Document segment
* * * * * * *

Major Vision Plan Two

Let's take a look at the average cost for Major Vision Plan Two. We will also look at a different doctor with different pricing.

Rupert, age 47, has Major Vision Plan Two. Through his wife's employer, he pays $10.00 per month in premiums, totaling $120.00 per year. Per his plan the same scenario applies. Rupert is allowed one pair of lenses per year and one frame every other year. He pays a copay of $0 for an exam and $10.00 for lenses. He is allowed $145.00 plus 20% off any overages. For the sake of simplicity, lets say Rupert orders single vision lenses. Maybe a pair of readers? For this visit, with no insurance, he would have paid:

Exam $150.00
Frame $165.00
Lenses SV no coatings $ 60.00
Total $375.00

Now, as we already said, Rupert pays $120.00 in yearly premiums. When combined with his copay, he pays $146.00 in total for his exam and lenses.

What does the doctor get paid in this scenario? Well, for the exam he receives no copay and when he bills $150.00 to insurance, they pay $55.00. After factoring in the materials copay of $26.00, the glasses are billed at $199.00. Major Vision Plan Two pays $82.50! In total, this office says the average Major Vision Plan Two patient "saves $349.00 on their exam, lenses and frame ... at my expense of $211.50."

This is why I do not accept vision insurance as payment at The Looking Glass(es). In accepting insurance, I would need to raise prices, and take a possible income cut, not to mention my quality may suffer due to lab requirements on some vision plans. Can you save money using insurance? Yes, you most definitely can. We have not gone over the more expensive lens options available or progressives lenses, but this lens wearer will on average save the most when using insurance. Can some companies and doctors offices increase revenue by carrying insurance? Yes, probably due mostly to the fact of being listed as "in-network" providers on the insurance company's website. Now, I will disclaim that when a provider chooses to use a major-vision-plan-owned-lab for lenses, their costs are reduced (yes insurance own labs too). In my experience these labs are not known for producing quality work.

* * * * * * *

Raw data
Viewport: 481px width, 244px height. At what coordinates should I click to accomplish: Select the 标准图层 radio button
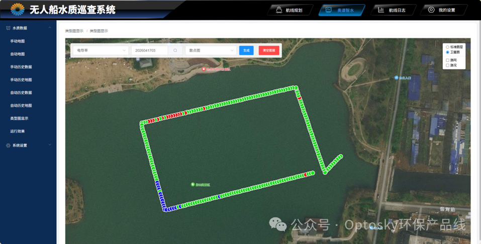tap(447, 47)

* * * * * * *

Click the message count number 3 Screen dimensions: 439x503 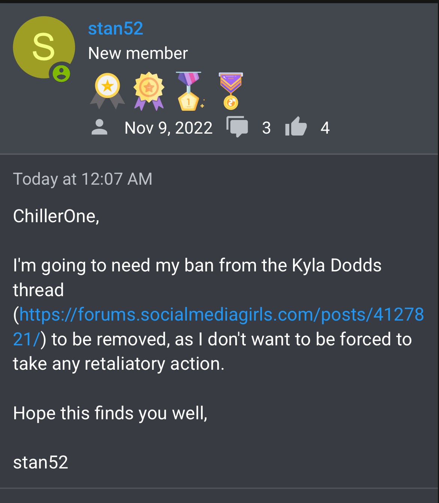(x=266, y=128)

* * * * * * *

Activity 1
In the vision insurance text, what is the name of the practice that does not accept vision insurance as payment?
Activity 2
Pick up the vision insurance text after its last sentence and write the paragraph that follows.

Expected output 1
The Looking Glass(es)

Expected output 2
An alternative...

I propose a different solution. Why not forgo the insurance game (because that is really all it is at this point) and lower prices on eye-wear? By carrying insurance you become part of the problem, raising prices for everyone. There is no reason an eye exam should not cost $99.00 or less. In fact most offices only charge $150.00 to patients with insurance. Customers paying cash receive a lower price right off the bat. Ask any provider and I can guarantee all would flip for cash-pay customers over insurance any day. Most will offer discounts on frames and lenses for anyone with no insurance. This is not to be "nice", but because they simply do not need to inflate their prices if they actually get paid at face-value. Like I said: a lot of insurance is a game. I can consistently offer progressive lenses at $100-$150.00 dollars cheaper than competitors, because I refuse to play. Also, keep in mind that wherever you choose to shop, your provider is in fact human ... if you cannot afford something and you can pay cash, simply say so. Many optical stores have the ability to discount products, even at the register. Some will offer payment plans or take Care Credit (Care Credit is a fantastic resource for any unexpected cost that insurance does not cover). Have a budget going in? Please tell your optician! The good ones will help you find the best pair of glasses within your target price range.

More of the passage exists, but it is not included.